Он стоял, смущенно уронив руки.
- Ничего я теперь не понимаю, - сказал он, погрузив взгляд в сияющую бездну любимых глаз.
- А тебе и незачем понимать, - сказала она. - Просто я что-то загадала. Не все же тебе надо знать...
Оба вдруг посмотрели вниз на серебристо-серый дом, на пар, тонкой пеленой поднимавшийся от воды.
- Теперь ты видишь, какого он цвета? - крикнула она ему, хоть он и был рядом.
- Дом красный! - не задумываясь, отвечал он.
Она вся рванулась к нему, и казалось, у нее совсем нет тела - только глаза с их открытым, радостным взглядом.
- Нет у меня теперь больше детства!
Из сборника "День и ночь", 1954
Виктория-регия. Перевод О. Вронской
В тот раз, когда он увидел ее впервые, в нос ему залетела мошка. Обстоятельство необычное и в высшей степени унизительное. Запустив в нос указательный палец, он тем не менее не сводил глаз с женщины, которая шла ему навстречу, она поравнялась с ним и начала удаляться.
Он кинулся за ней.
- Простите, пожалуйста, но дело в том, что мне в нос залетела муха, пролепетал он.
Палец из носа он уже вытащил, однако в глубине ноздри еще отвратительно щекотало.
- Что вам нужно? - испуганно спросила она и пошла прочь. Они находились в круглой оранжерее Ботанического сада.
Он пришел посмотреть, как цветет Виктория-регия. Цвела она раз в четыре года. Он шел за женщиной - ему не хотелось быть навязчивым, но он должен был оправдаться.
- Простите великодушно... - повторял он.
- Опять вы? - рассердилась женщина. - Где же служитель? - проговорила она, оглядываясь по сторонам.
В оранжерее, кроме них, никого не было. Они стояли между голой бетонной стеной и железными перилами, которыми был обнесен круглый бассейн, где плавало неестественно большое растение.
- Я пришел посмотреть, как цветет Виктория-регия, - удрученно объяснил он. - Тут летала одна-единственная муха, крохотная мошка, которая почему-то все время вилась вокруг меня.
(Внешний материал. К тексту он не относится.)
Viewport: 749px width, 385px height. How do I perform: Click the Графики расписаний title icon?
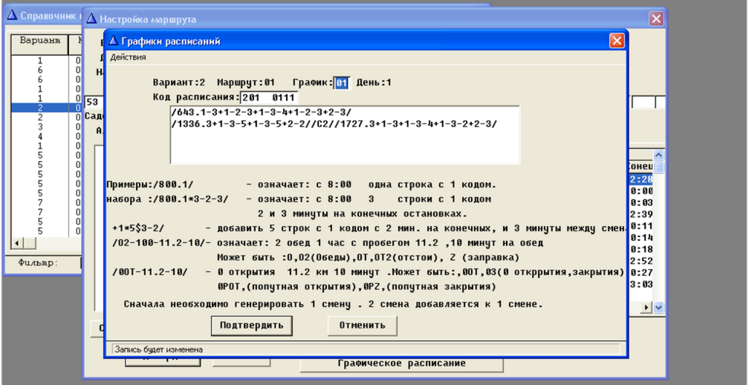(x=114, y=41)
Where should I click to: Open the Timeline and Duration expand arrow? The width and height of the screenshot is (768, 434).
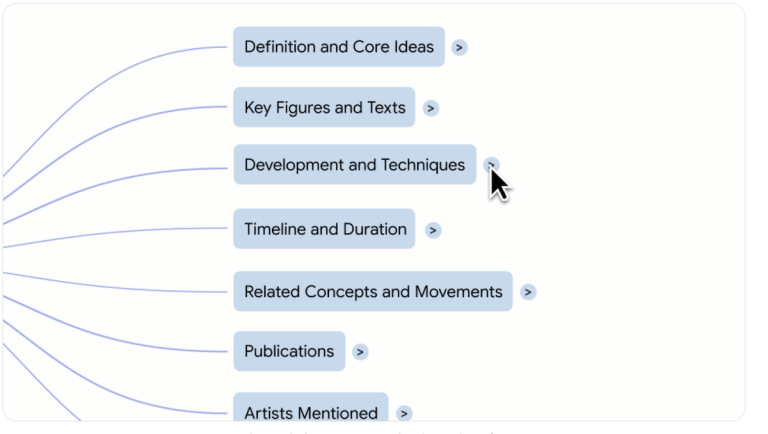point(432,230)
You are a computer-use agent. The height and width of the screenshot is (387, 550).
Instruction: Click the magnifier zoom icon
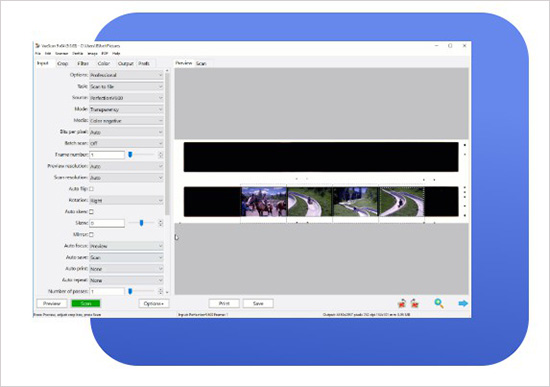coord(439,303)
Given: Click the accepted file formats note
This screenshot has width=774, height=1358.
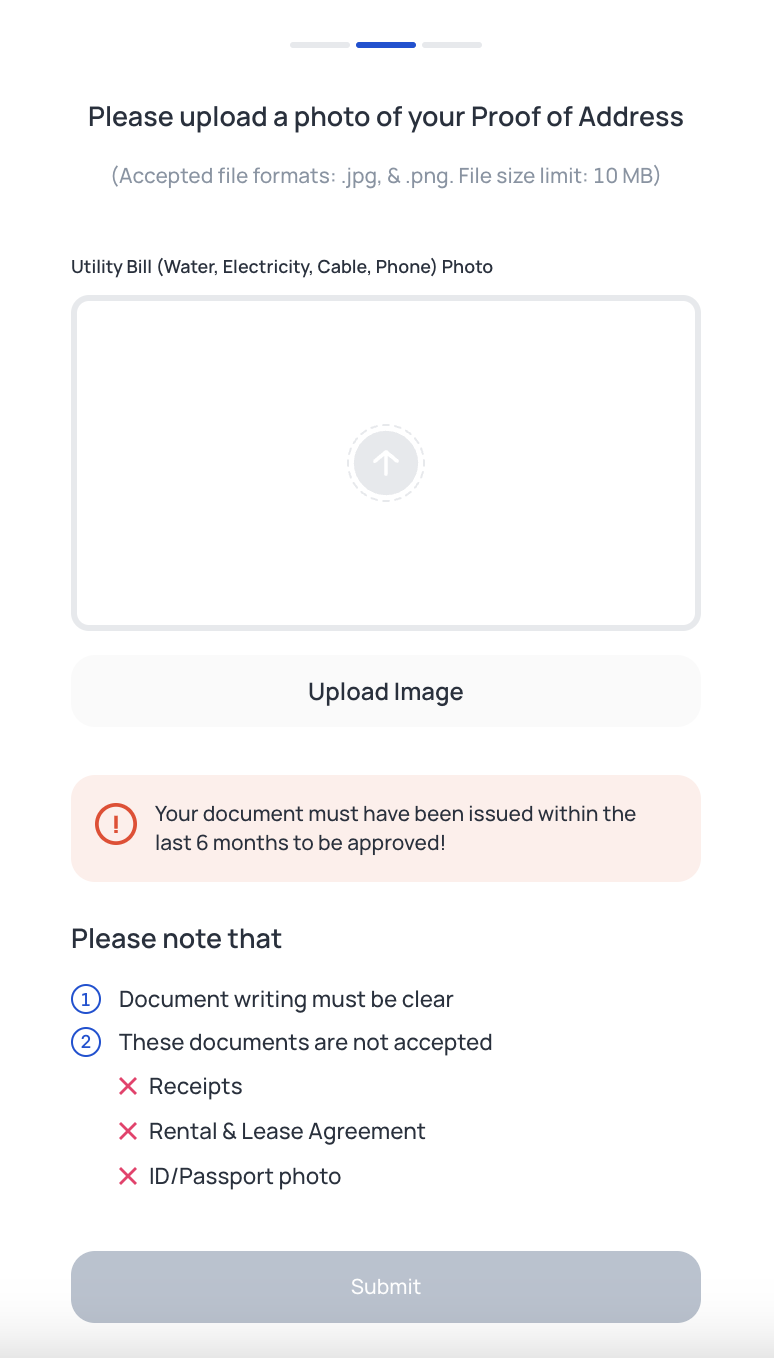Looking at the screenshot, I should tap(386, 176).
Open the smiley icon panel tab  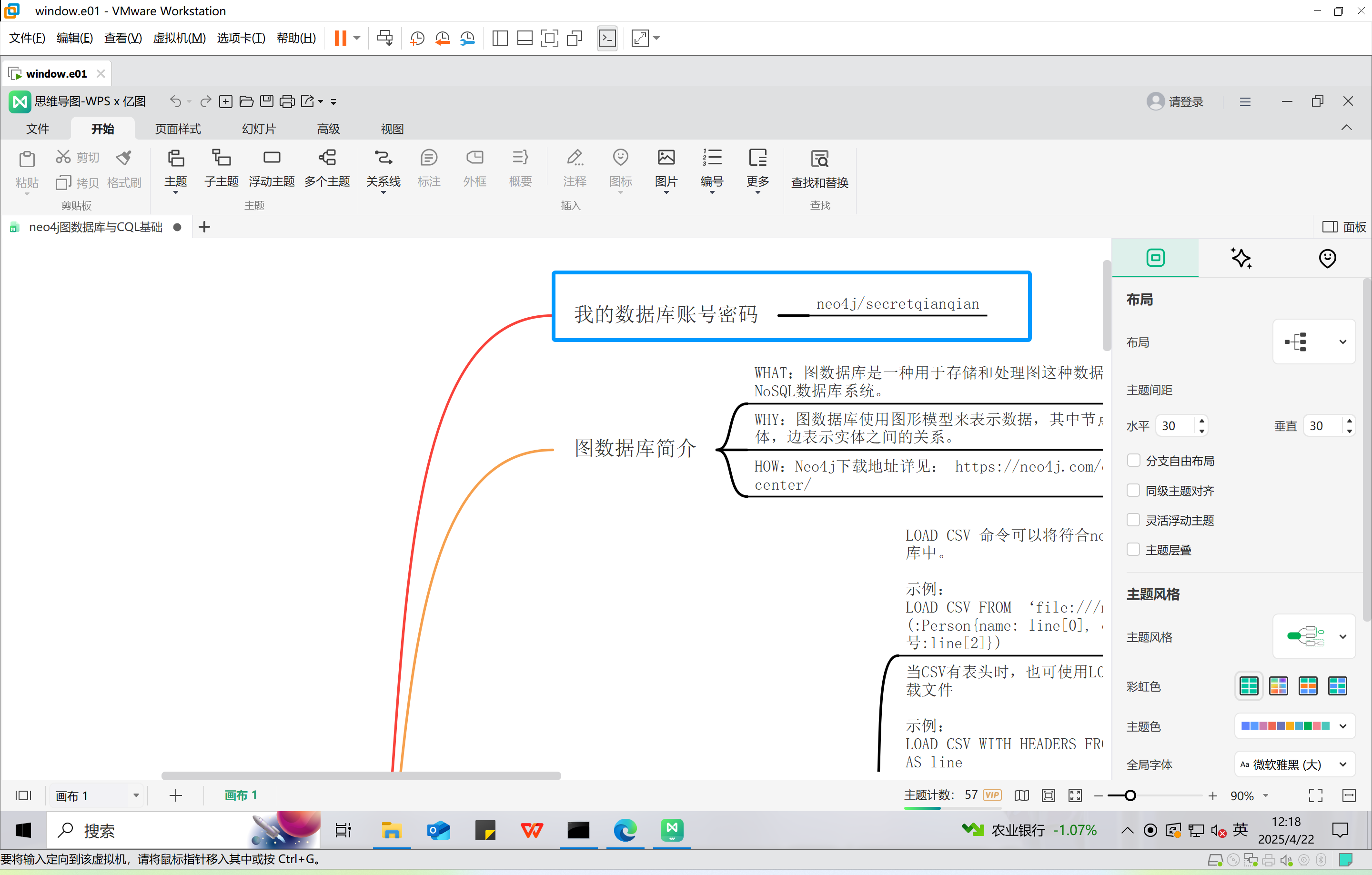tap(1327, 258)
Я хотел прихлопнуть ее, но она умудрилась залететь мне в нос.
- Да вы просто сумасшедший! - Женщина в тревоге озиралась вокруг.
Неожиданно он чихнул, однако успел зажать нос платком.
- Вот, можете убедиться! - обрадовался он и протянул платок.
Она невольно взглянула на платок. На нем и в самом деле лежала раздавленная мошка.
- Видите? Я понимаю, смотреть на вас во все глаза и ковырять при этом в носу было смешно и неприлично, только поэтому я и посмел заговорить с вами.
- Да отстаньте же вы наконец от меня со своим носом! - воскликнула она. Но голос ее звучал уже не так сурово.
- Согласитесь все-таки: я оказался в глупом положении и должен был оправдаться.
Она повернулась спиной к бассейну и оперлась локтями о железные перила.
- Может, хватит уже об этом? - сказала она.
- Мужчина не виноват, что его глаза невольно останавливаются на красивой женщине, это обычное явление, но если при этом он имел несчастье ковырять... Простите, я ухожу.
Она быстро подняла глаза на его расстроенное лицо.
- Если из-за меня, не трудитесь, - сказала она, - это общественная оранжерея, и я не могу требовать, чтобы здесь никого не было. Только прошу, оставьте меня в покое.
- Я постараюсь, - пообещал он.
И отошел на другую сторону бассейна, в котором плавал огромный цветок. Листья Виктории-регии образовывали гигантскую чашу с чуть загнутыми краями. В середине чаши покоился большой красный цветок, хотя по сравнению с листьями он не казался таким уж большим. Стоя друг против друга, они смотрели на цветок.